La Humanidad celebró
de un extremo a otro el fin de la pesadilla revolucionaria, una vez que en 1989
cayó el Muro de Berlín y todos los demás muros que Churchill con su lengua
telescópica llamó “la cortina de hierro”.
Antes se había desmembrado el modelo
socialistoide impulsado por Cepal, que casi acabó con América Latina y la llevó
a la gran Crisis de la Deuda, también en los 80. Después de cincuenta años del
socialismo rooseveltiano, Reagan sacaba a EEUU de la decadencia y la
humillación internacional (ya los “analistas” hablaban de la Unión Soviética
como la nueva superpotencia). Era el colapso universal de la tragicomedia
socialista en todas sus presentaciones. Solo quedaban con cabeza Felipe
González y otros líderes europeos, socialdemócratas como los de principios del
siglo XX. Parecía que la mala yerba se extinguiría, con toda su carga de
injusticia, dolor y miseria para la Humanidad.
Era el fin de la
historia en el sentido marxista, el fin de la lucha de clases, como dijo
brillantemente Francis Fukuyama, uno de esos autores que todo el mundo
criticaba pero nadie leía. La reacción contra él era comprensible, porque su
libro llamado así, El fin de la Historia, les daba en la mera madre. Su tesis
central era que el fracaso del socialismo dejaba al totalitarismo sin proyecto
alternativo para enfrentar a la sociedad abierta. Nunca dijo que se acaban los
conflictos sino que ahora lo harían gángsters musulmanes o delincuentes
étnicos, mas no una promesa de nueva sociedad. Pero la izquierda, dueña de
intelectuales y gacetilleros baratos en todas partes, inventó el fantasma del
neoliberalismo y el “FMI” que recorrían el mundo, para desviar la atención de
su fracaso ecuménico. En alguna medida lo lograron e hicieron que mucha gente
se pusiera a discutir sobre esas necedades y manipulaciones.
¿Por qué terminan
así?
Cientos o miles de
loritos de cráneo cerrados al vacío repetían las consignas anti “neoliberales”.
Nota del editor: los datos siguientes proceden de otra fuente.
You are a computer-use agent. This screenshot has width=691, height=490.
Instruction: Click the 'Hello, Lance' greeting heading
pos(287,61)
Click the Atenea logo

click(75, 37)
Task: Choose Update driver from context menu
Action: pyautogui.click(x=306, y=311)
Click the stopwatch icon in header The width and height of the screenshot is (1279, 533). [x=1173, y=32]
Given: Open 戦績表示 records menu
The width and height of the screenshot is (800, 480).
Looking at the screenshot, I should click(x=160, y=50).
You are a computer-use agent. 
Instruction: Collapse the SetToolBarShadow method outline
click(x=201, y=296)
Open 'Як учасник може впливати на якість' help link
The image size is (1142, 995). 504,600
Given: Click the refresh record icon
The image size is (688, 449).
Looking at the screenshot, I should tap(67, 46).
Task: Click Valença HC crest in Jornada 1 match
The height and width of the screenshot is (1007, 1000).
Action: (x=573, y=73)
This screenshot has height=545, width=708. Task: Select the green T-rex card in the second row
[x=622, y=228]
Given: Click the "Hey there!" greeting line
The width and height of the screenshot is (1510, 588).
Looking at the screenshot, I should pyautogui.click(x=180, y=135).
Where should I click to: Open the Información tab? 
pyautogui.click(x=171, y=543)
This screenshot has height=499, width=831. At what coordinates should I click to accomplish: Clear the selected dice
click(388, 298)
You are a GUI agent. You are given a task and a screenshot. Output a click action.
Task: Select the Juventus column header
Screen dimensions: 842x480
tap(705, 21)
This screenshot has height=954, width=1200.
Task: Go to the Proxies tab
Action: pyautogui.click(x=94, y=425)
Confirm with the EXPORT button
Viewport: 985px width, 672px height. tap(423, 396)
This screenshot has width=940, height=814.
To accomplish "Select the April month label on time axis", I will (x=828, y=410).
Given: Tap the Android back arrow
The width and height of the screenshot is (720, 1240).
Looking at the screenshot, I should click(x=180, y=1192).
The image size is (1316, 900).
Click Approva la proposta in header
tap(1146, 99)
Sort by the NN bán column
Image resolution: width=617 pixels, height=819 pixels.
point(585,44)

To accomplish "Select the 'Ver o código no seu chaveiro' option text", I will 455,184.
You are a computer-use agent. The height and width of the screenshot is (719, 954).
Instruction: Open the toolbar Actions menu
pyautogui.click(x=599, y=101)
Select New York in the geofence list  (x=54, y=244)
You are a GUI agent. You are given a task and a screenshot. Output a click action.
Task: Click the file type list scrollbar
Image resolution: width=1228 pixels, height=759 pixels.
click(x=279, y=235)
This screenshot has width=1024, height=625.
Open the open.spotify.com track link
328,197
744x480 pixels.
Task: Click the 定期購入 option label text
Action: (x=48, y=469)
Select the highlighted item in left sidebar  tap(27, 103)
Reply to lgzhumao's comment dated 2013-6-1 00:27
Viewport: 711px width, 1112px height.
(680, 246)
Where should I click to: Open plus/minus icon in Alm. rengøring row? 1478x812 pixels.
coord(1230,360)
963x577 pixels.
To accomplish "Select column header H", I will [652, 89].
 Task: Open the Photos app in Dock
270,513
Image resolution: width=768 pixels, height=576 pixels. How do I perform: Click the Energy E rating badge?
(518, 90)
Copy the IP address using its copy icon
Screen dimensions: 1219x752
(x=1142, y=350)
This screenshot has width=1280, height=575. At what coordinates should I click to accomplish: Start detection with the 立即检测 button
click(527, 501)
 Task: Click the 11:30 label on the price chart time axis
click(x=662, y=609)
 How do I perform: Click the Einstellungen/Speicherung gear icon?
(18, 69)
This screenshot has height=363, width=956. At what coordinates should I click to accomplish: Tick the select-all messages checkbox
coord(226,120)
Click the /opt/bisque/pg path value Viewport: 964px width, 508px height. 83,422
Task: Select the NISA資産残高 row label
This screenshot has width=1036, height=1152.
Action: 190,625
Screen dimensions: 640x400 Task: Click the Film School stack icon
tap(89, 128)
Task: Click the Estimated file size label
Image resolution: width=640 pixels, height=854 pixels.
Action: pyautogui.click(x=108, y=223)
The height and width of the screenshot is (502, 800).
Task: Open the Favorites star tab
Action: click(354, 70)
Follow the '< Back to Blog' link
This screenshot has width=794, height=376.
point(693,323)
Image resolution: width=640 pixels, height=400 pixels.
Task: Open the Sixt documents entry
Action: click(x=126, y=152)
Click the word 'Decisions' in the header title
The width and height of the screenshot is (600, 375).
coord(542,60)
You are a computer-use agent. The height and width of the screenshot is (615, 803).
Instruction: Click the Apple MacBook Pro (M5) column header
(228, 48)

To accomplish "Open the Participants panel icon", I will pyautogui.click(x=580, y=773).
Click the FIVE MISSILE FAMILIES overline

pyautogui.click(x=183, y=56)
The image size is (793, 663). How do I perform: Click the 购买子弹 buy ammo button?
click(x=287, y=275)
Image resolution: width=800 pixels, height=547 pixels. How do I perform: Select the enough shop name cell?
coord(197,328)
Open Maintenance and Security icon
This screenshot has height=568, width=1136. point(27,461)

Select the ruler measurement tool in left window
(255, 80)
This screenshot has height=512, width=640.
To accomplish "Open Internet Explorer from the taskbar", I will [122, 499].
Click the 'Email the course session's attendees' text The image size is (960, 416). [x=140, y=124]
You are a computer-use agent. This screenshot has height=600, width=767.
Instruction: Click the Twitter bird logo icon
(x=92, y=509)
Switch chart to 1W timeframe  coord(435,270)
Fidel Castro, que no ha cesado un instante de su larga vida en tramar daños
para sus semejantes, convocó amigotes de América Latina, con Lula a la cabeza,
a Sao Paulo para que “inventaran” una nueva forma de hacer la revolución. El
lenguaje democrático, electoral y pacífico, o hiperdemocrático se impone en la
nueva estrategia del populismo revolucionario que triunfa en Venezuela en 1998.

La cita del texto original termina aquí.